**AIM**
Could you convert the lines below into a JSON list of strings, one string per line and no blank lines, beginning at the line that has "You are a GUI" and stopping after the line that has "point(345,87)"? Leave the pictures out.

**MATERIAL FOR THIS EXERCISE**

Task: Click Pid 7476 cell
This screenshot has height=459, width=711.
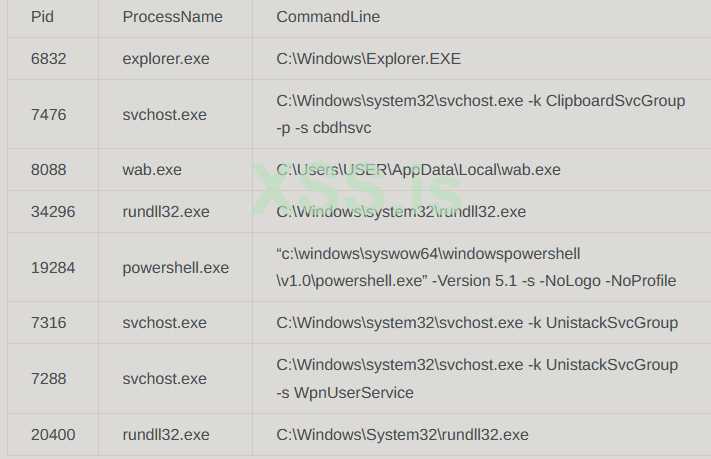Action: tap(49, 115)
==
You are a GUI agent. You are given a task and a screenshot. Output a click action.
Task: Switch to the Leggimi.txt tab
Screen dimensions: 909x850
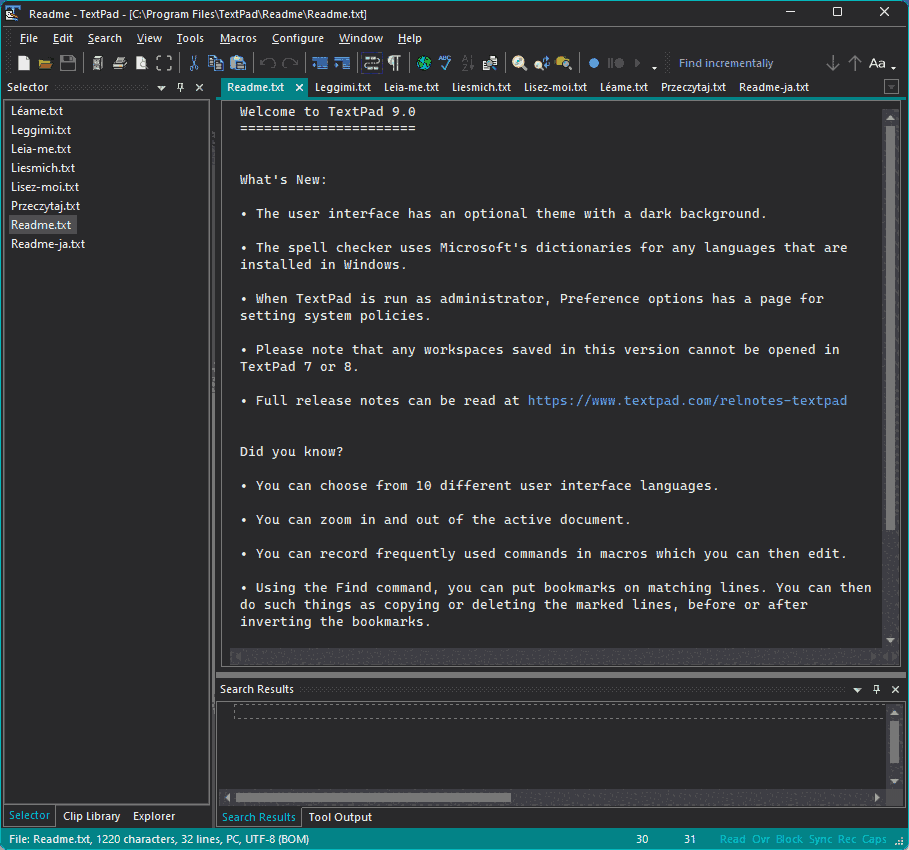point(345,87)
---
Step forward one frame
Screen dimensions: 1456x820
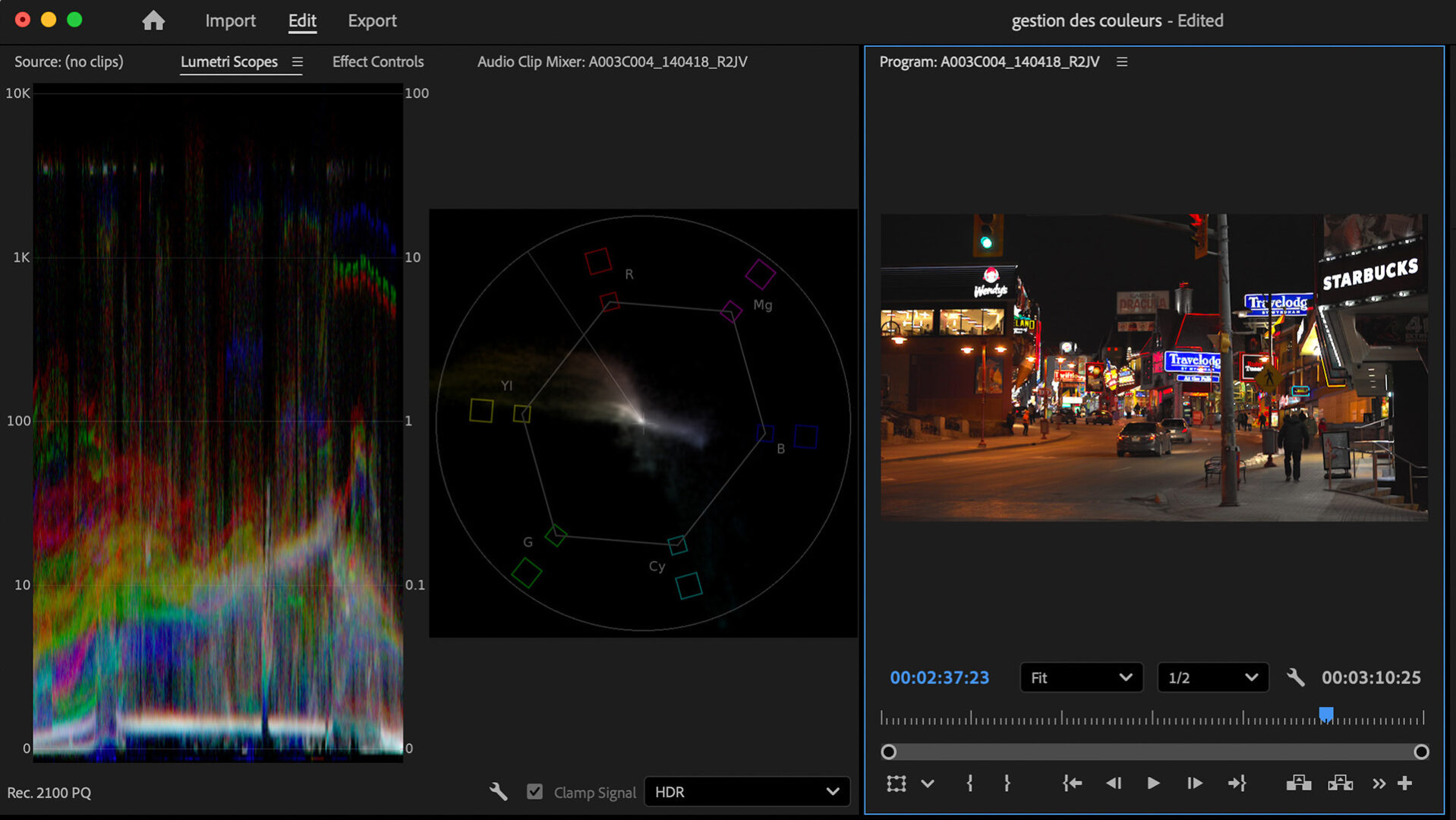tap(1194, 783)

**RESPONSE TO THIS TASK**
[
  "You are a GUI agent. You are given a task and a screenshot. Output a click action.",
  "Task: Switch to the Leggimi.txt tab",
  "Screen dimensions: 909x850",
  "point(345,87)"
]